A Airbus deve ainda abrir uma nova unidade chinesa de produção, que produzirá cabines para a aeronave A330 e poderá potencializar os negócios locais, e transformar Tianjin em uma base de exportação para outros países asiáticos.

Relações bilaterais

"No plano bilateral, temos excelentes relações", declarou Hollande no início do encontro desta quarta-feira. Ele ressalvou no entanto que as duas potências têm o "dever" de reequilibrar seu comércio exterior. Em 2013, a balança comercial fechou em 26 bilhões de euros negativos para o lado francês - o que representa quase 40% de todo o déficit do país.

Hollande pretende rever esta situação por meio de negócios nas áreas em que os dois países já colaboram tradicionalmente, como a energia nuclear civil e a aeronáutica, mas também em novos setores, como o agroalimentar, a cidade sustentável e a tecnologia. "Nossa ambição", afirmou, "não é simplesmente multiplicar as trocas, mas também os investimentos".

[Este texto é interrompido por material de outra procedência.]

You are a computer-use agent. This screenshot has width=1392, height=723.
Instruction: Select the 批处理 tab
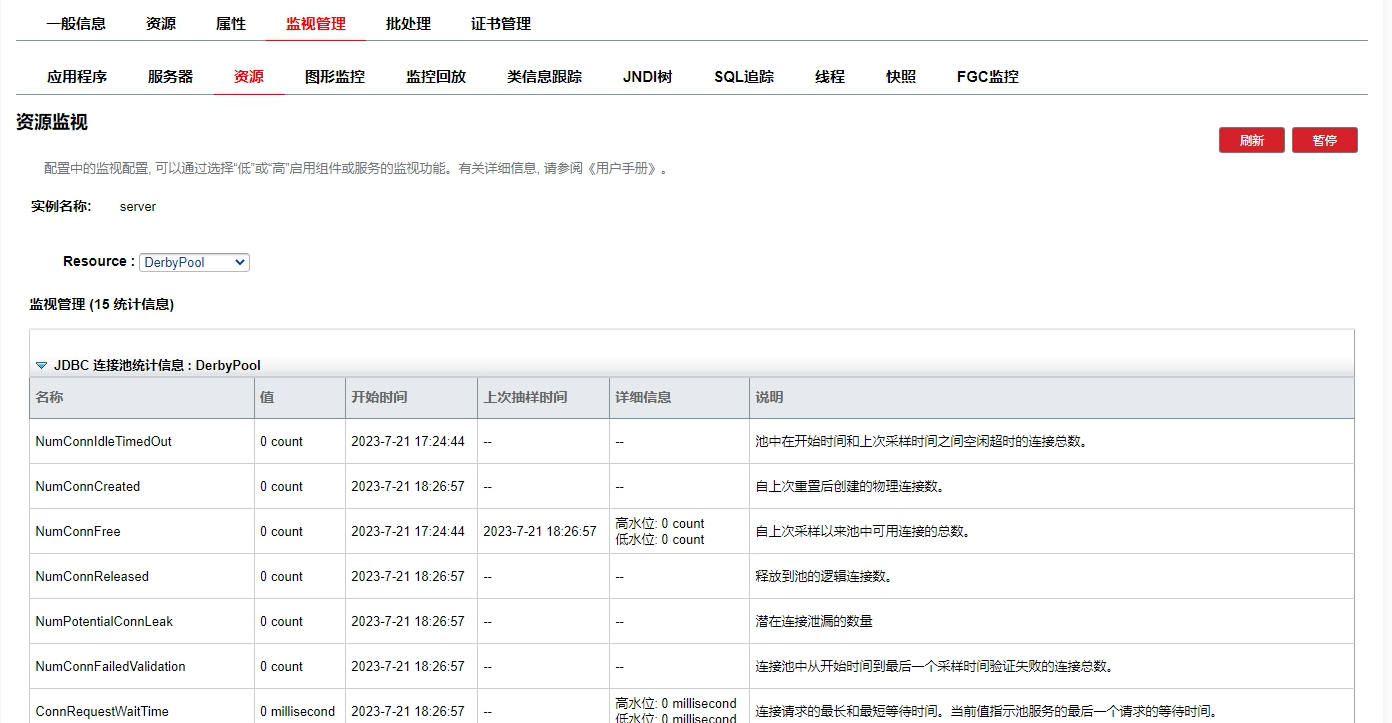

Pompa histórica para acordos históricos

Xi Jinping e sua mulher, a cantora pop Peng Liyuan, foram recebidos pessoalmente por François Hollande no Hotel Nacional dos Invalides, na margem esquerda do Rio Sena, uma honra inédita. Depois da execução dos hinos nacionais dos dois países, os chefes de Estado partiram para o palácio do Eliseu - sede da presidência francesa - em um mesmo carro, escoltados por 104 cavaleiros da Guarda Republicana, vestidos em uniformes de gala.

Na véspera da visita à Paris, Jinping visitou a cidade de Lyon (centro-leste), principal destino dos estudantes chineses na França. Lá, ele afirmou que o objetivo de sua visita era "planejar conjuntamente o futuro, de forma que as relações sino-francesas sejam relançadas e obtenham progressos ainda mais importantes".

Na quinta-feira, o casal presidencial chinês participará de um jantar de gala e assistirá a um concerto na Ópera Real do Castelo de Versailles, em que será executada uma série de obras chinesas, além dos Contos de Hoffman, ópera de Jacques Offenbach baseada em textos do escritor E.T.A. Hoffman.

Depois da França, Xi Jinping segue sua turnê europeia em Berlim e Bruxelas.